第1个回答 2022-07-31
电泳速度与DNA构象的关系
质粒DNA通常具有三种不同的构象:共价闭合环状(超螺旋)、线型、开环型(环状).琼脂糖凝胶电泳时,一般共价闭合环状的迁移速度最快,其次为线状分子,开环型分子最慢。
核酸分子大小与琼脂糖浓度范围的对应关系
分子量大的核酸电泳时使用浓度较小的凝胶,分子量小的核酸电泳时使用浓度较大的凝胶。核酸在浓度越大的凝胶中电泳速度越小。如果胶浓度偏高,可能跑不动,如果胶浓度偏低,可能跑得太快,分不开。
凝胶浓度(%) 线性DNA长度(bp)
0.5 1000~30000 0.7 800~12000 1.0 500~10000
1.2 400~7000 1.5 200~3000 2.0 50~2000
注意:核酸染料有毒,具有致癌性,注意保护自己。
电压关系
电压过高会因为发热导致胶融化,跑太长时间marker会跑出去,甚至污染电解液。电压看电泳槽多大,两电极之间的距离,每cm 3~5V。例如一个20cm的电泳槽,电压就应该设为60~100V间。电压大,速度就快。
拖尾
marker拖尾是因为缓冲液要换了或者缓冲液太少了没有盖住胶。
菌落PCR
1. 设计引物很关键。一般如果是定向克隆,用载体上的通用引物即可;如pET系列可用T7通用引物。

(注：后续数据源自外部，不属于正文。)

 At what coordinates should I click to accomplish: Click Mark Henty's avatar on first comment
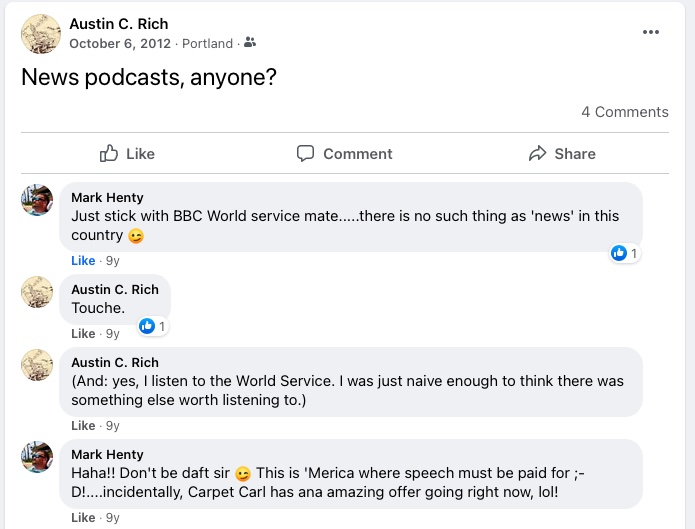(37, 200)
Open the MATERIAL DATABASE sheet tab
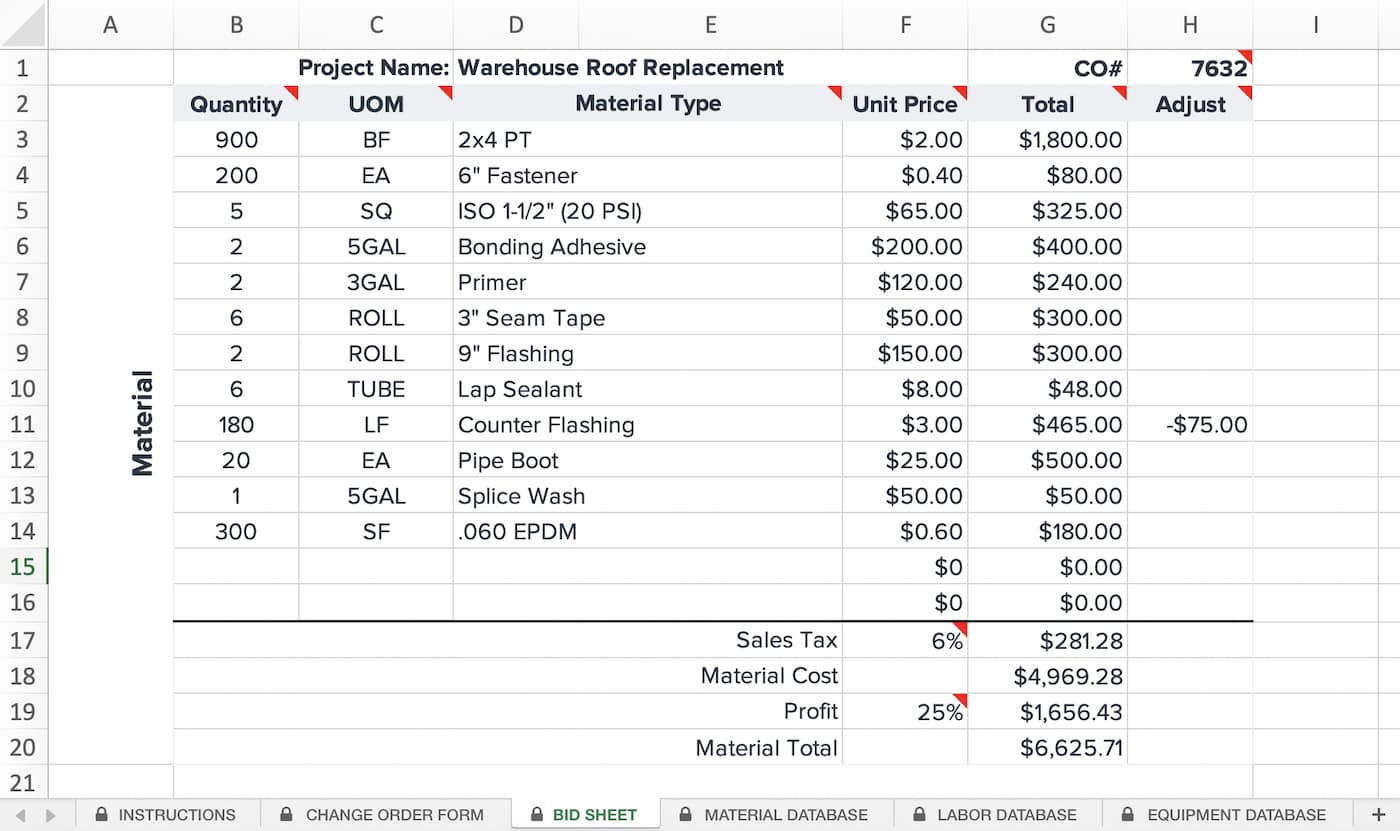The width and height of the screenshot is (1400, 831). point(774,815)
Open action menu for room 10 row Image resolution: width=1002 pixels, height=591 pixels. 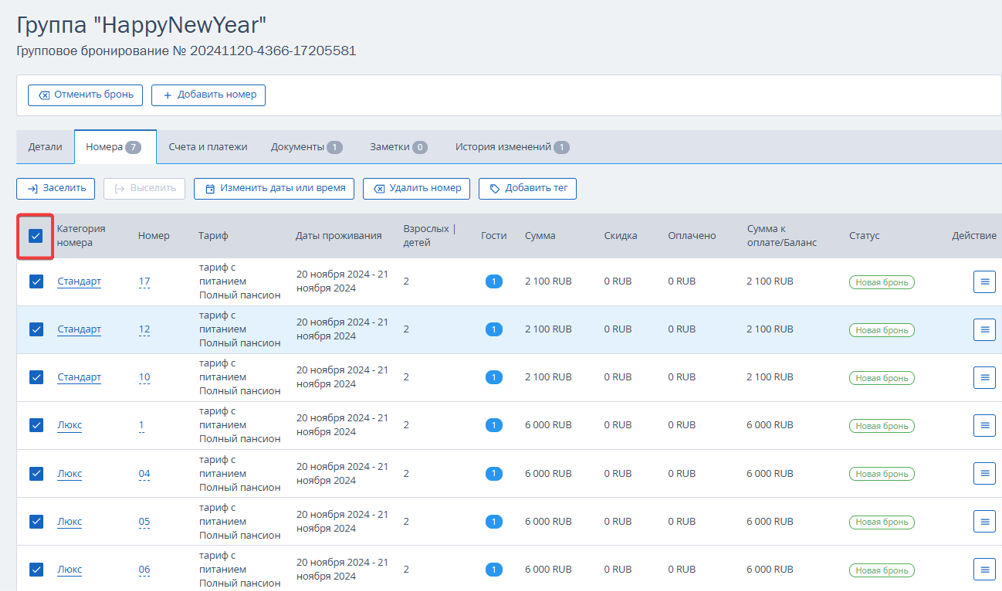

如果是非定向克隆(如单酶切或平末端连接),一条引物用载体,一条引物用目的基因上的,这样就可以比较方便的鉴定了,而且错误概率很低。PCR条件的选择接近最佳,同时挑取的菌体不宜太多,否则会有非特异性扩增。
2. 使用的引物浓度不能太高,浓度过高会导致非特异性扩增,反应的循环数也不能太多,一般不超过25个。同时因为扩增的片段的GC含量问题,有的GC含量很低,有的又很高,导致菌落PCR不容易扩增出目的条带,在此建议在设置PCR程序时以高GC的温度为上限,每一循环降0.2度左右。
退火温度是当50%的引物和模板表现为双链DNA分子时的温度.在理想状态下,退火温度足够低,以保证引物同目的序列有效退火, 同时还要足够高,以减少非特异性结合。合理的退火温度从55℃到70℃。退火温度一般设定比引物的 Tm低5℃。 DNA聚合酶在60-72度活性比较高。因此,退火温度是可以高于60度的。延伸的温度不要低于退火温度,一般72℃。